--- Source records Enclosed Below ---
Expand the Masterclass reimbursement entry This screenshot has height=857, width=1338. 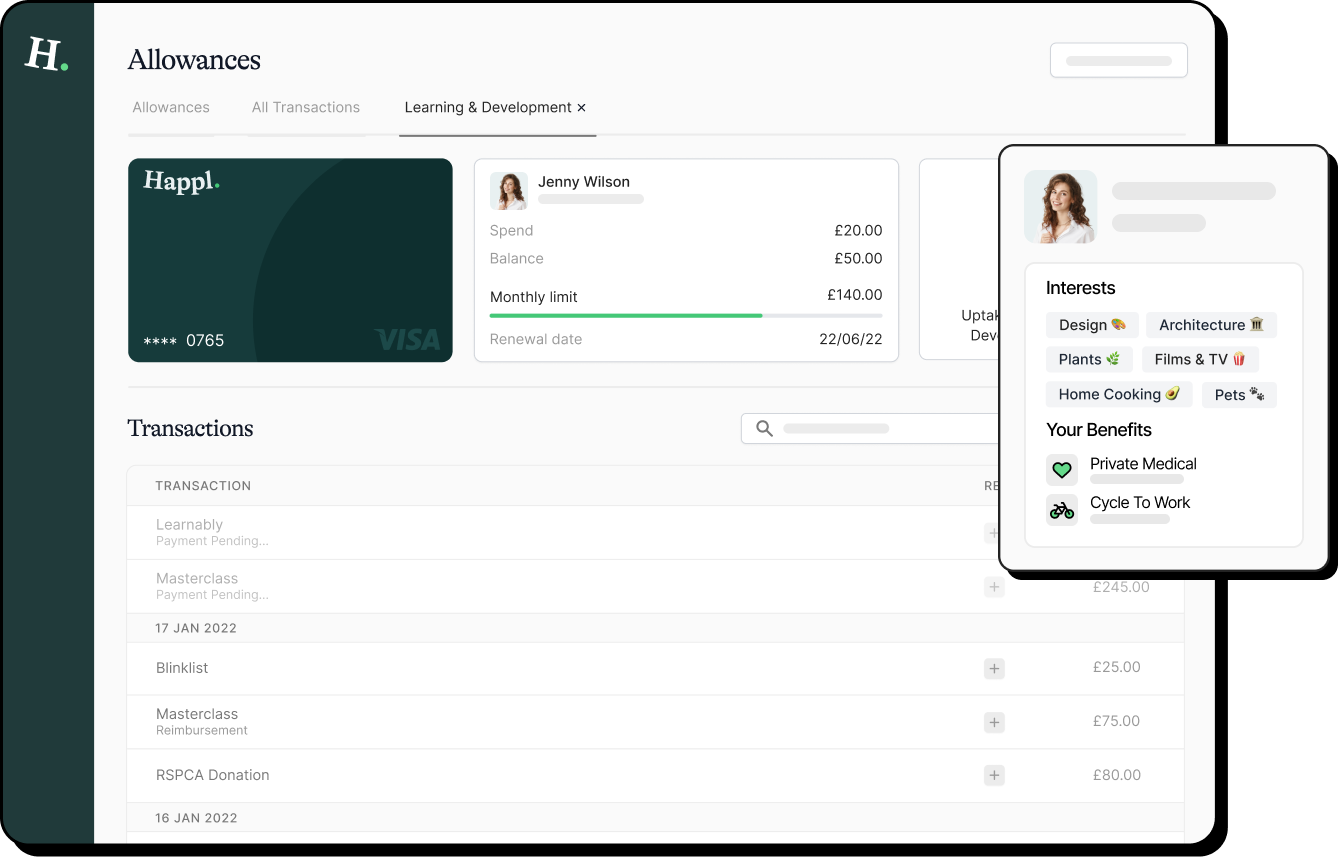[x=994, y=721]
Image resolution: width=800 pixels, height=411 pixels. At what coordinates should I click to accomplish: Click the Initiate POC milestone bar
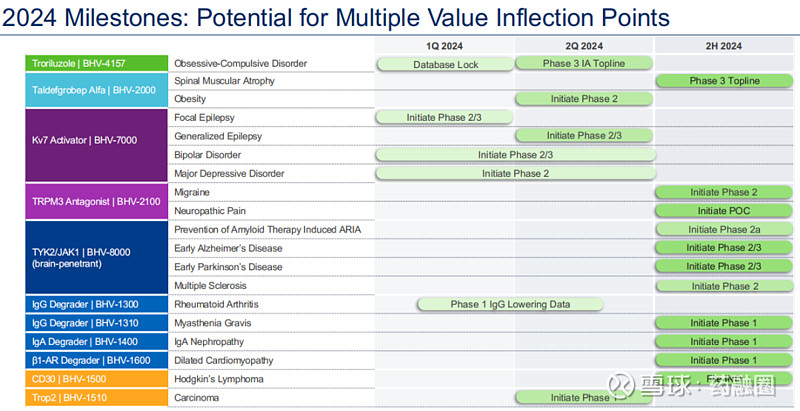(x=724, y=211)
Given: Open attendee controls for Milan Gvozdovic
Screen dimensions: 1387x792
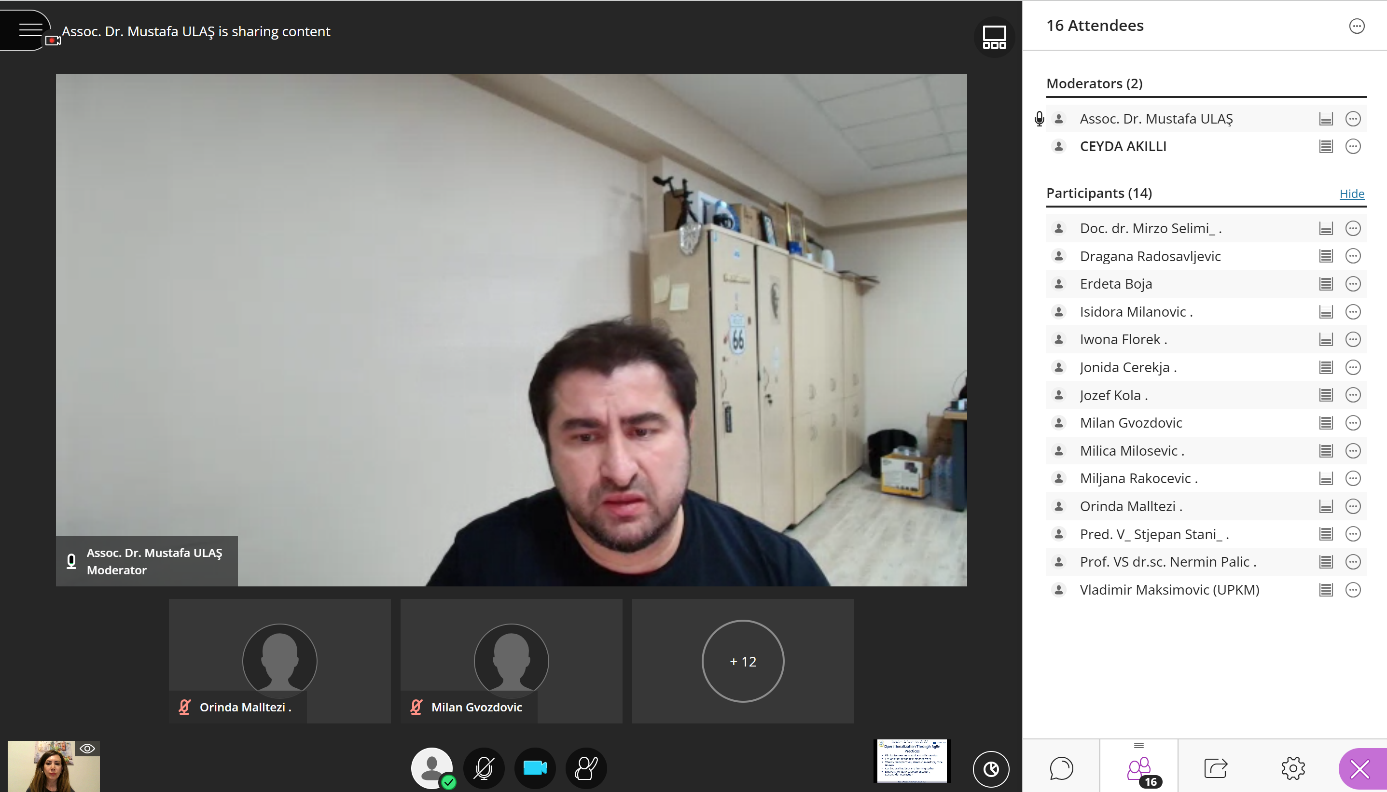Looking at the screenshot, I should pyautogui.click(x=1353, y=423).
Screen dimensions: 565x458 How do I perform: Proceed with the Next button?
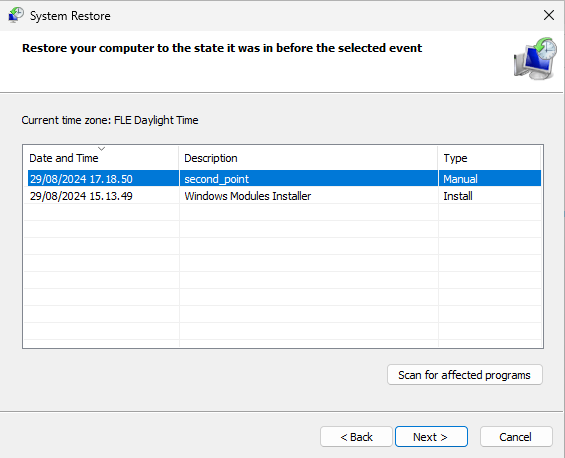pos(431,437)
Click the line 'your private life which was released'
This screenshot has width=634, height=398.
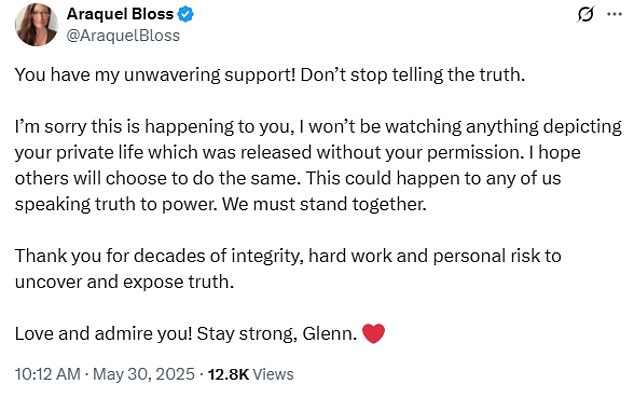tap(298, 153)
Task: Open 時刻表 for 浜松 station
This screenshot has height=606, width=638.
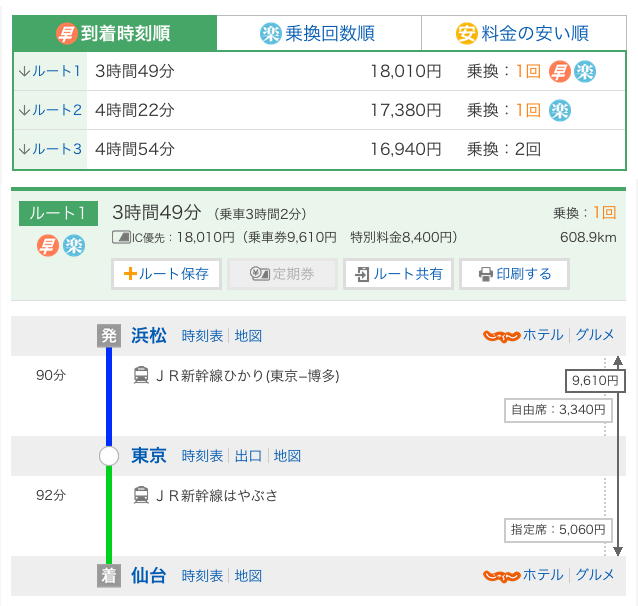Action: click(x=202, y=336)
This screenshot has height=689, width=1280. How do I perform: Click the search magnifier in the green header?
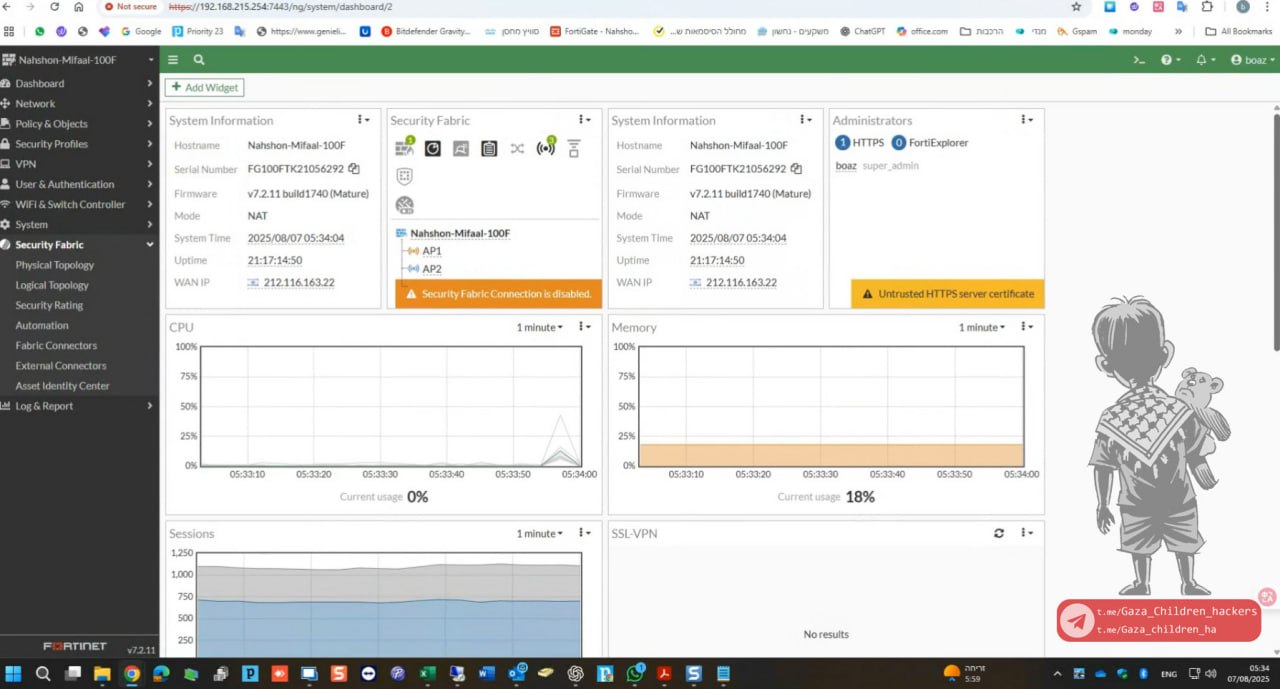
--- End of Enclosed Source records ---
What is being asked: Output only the stretch above from the line with "Given: Open attendee" through the line with "Task: Open 時刻表 for 浜松 station", reproduced exactly. Exclude pictures.

Task output:
Given: Open attendee controls for Milan Gvozdovic
Screen dimensions: 1387x792
Looking at the screenshot, I should pyautogui.click(x=1353, y=423).
Screen dimensions: 565x458 How do I perform: Proceed with the Next button?
pos(431,437)
Click the line 'your private life which was released'
This screenshot has width=634, height=398.
tap(298, 153)
Task: Open 時刻表 for 浜松 station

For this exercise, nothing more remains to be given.